### EXERCISE DETAILS
The entries that follow need to be printed exactly as they are, minus any pictures.

Collected data
Content starts
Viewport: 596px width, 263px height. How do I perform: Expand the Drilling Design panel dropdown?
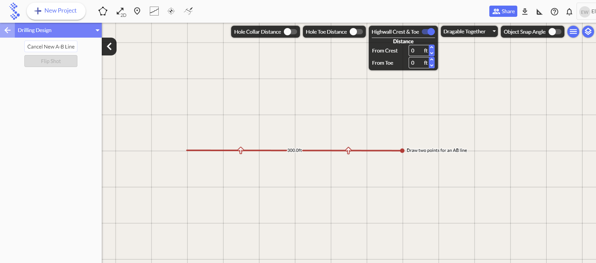97,30
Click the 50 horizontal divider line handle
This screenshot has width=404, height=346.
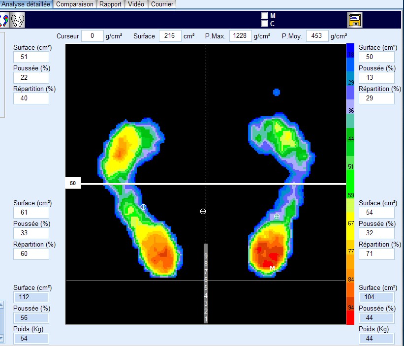click(x=73, y=183)
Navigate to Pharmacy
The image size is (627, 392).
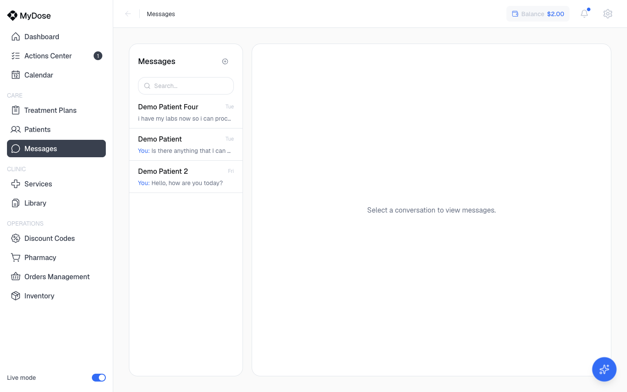click(x=56, y=257)
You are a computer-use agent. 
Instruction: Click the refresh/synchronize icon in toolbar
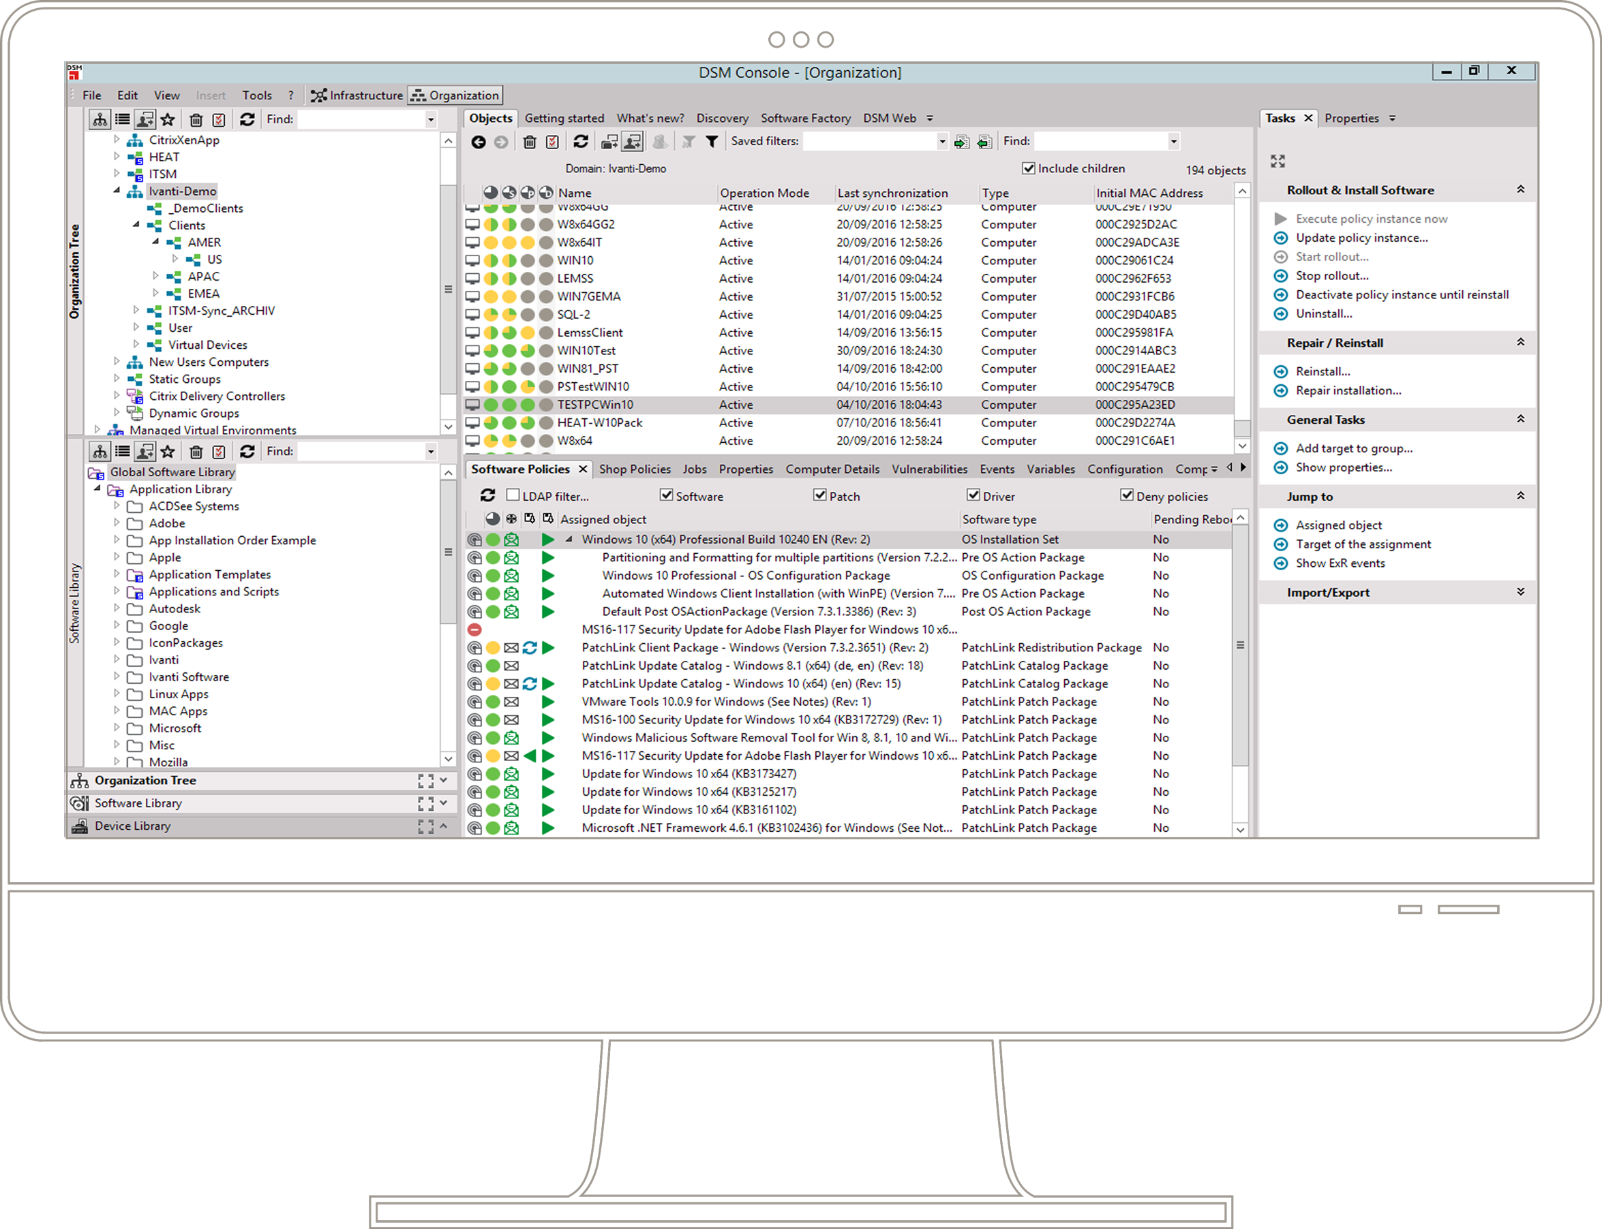click(x=579, y=142)
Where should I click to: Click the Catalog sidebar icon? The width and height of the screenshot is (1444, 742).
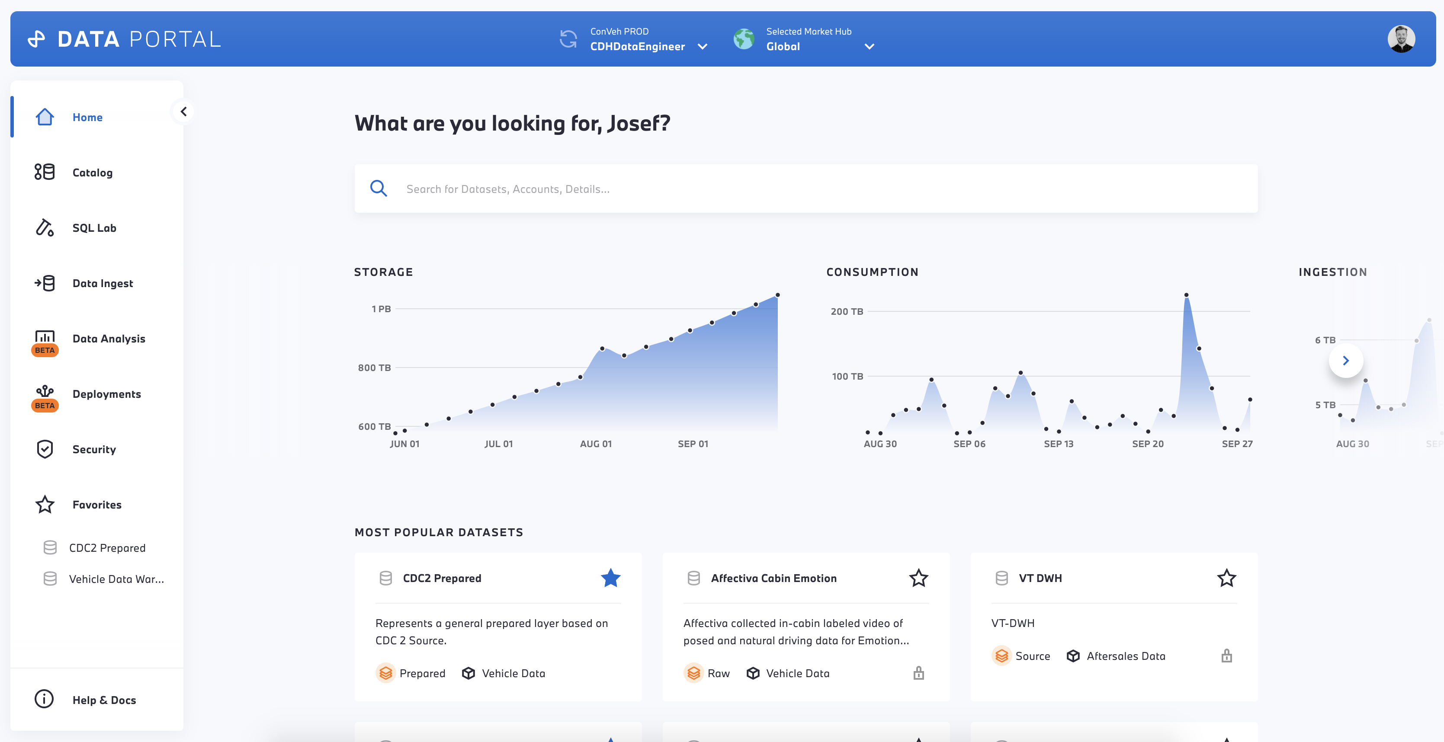(44, 171)
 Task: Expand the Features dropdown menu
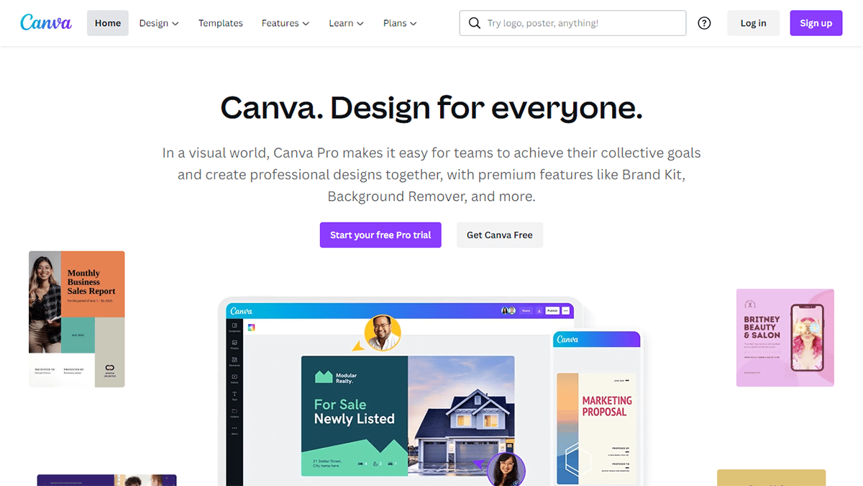286,23
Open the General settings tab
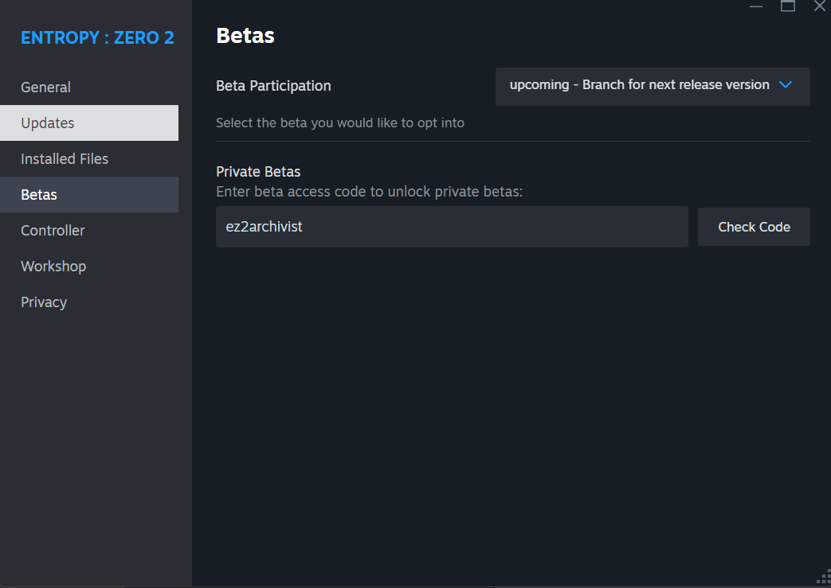Image resolution: width=831 pixels, height=588 pixels. [45, 88]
Content ends
### OUTPUT FOR THIS EXERCISE
Viewport: 596px width, 263px height. How do I perform: Expand the Drilling Design panel dropdown?
97,30
Click the 50 horizontal divider line handle
This screenshot has width=404, height=346.
click(x=73, y=183)
Navigate to Pharmacy
The image size is (627, 392).
click(x=56, y=257)
You are a computer-use agent. 
Instruction: Click the refresh/synchronize icon in toolbar
click(x=579, y=142)
Where should I click to: Click the Catalog sidebar icon? The width and height of the screenshot is (1444, 742).
(44, 171)
 Task: Expand the Features dropdown menu
286,23
Open the General settings tab
Image resolution: width=831 pixels, height=588 pixels. [45, 88]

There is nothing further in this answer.